Giacometti
Die Gestalt als Herausforderung
Michaela Angermair, Véronique Wiesinger
Alberto Giacometti (1901–1966) gilt als einer der größten Bildhauer des 20. Jahrhunderts, und auch als Maler hat er, insbesondere in seinen späten Jahren, ein bedeutendes, meist monochromes Werk geschaffen. Der Sohn des postimpressionistischen Künstlers Giovanni Giacometti kehrte seiner Heimat, dem schweizerischen Bergell, bereits im Alter von 18 Jahren den Rücken, um eine Genfer Kunstschule zu besuchen und sich nach Studienreisen durch Italien 1922 in Paris niederzulassen. Schnell erlangte er Anerkennung im Kreis der Surrealisten und bei einflussreichen Auftraggebern wie dem Ehepaar Noailles. Als er nach dem Krieg nach Frankreich zurückkehrte, begann er sich für die existenzialistische Ideenwelt zu interessieren und seine ikonischen stabdünnen, übergroßen menschlichen Figuren zu schaffen, die ihn bald international bekannt machten. 1956 vertrat er die Schweiz auf der Biennale von Venedig, 1959 stellte er auf der documenta aus, 1961 gestaltete er auf Becketts Wunsch das Bühnenbild für Warten auf Godot, seit 1964 stehen drei seiner „Schreitenden Männer“ im Innenhof der Fondation Maeght in Saint-Paul-de-Vence, 1965 richtete ihm das New Yorker MoMA eine Retrospektive aus.

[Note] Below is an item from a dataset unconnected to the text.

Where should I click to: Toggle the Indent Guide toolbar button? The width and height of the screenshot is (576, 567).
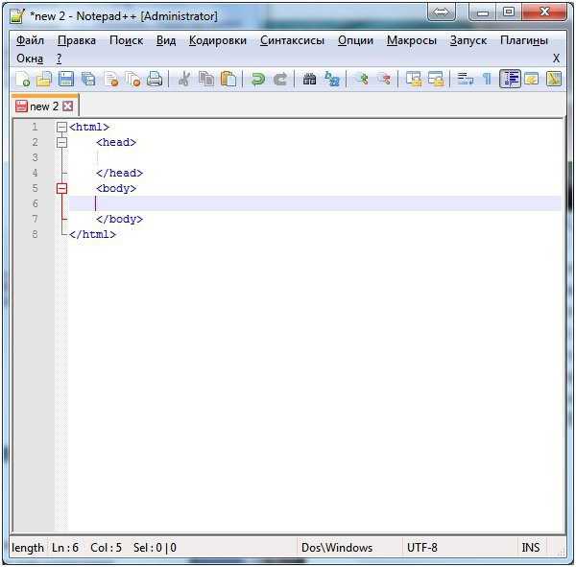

Das vorliegende Buch gibt einen ebenso detaillierten wie kompakten und reich bebilderten Einblick in Alberto Giacomettis Leben und Werk. Jenseits aller Klischees vom einsamen und zweifelnden Künstler der existenzialistischen Epoche zeigt die Kunsthistorikerin Véronique Wiesinger (geb.1959) Giacometti in all seiner Widersprüchlichkeit und begibt sich auf die Spur seines avantgardistischen, seriellen Schaffens, das aus dem künstlerischen Prinzip der nie zu erreichenden Vollendung erwächst.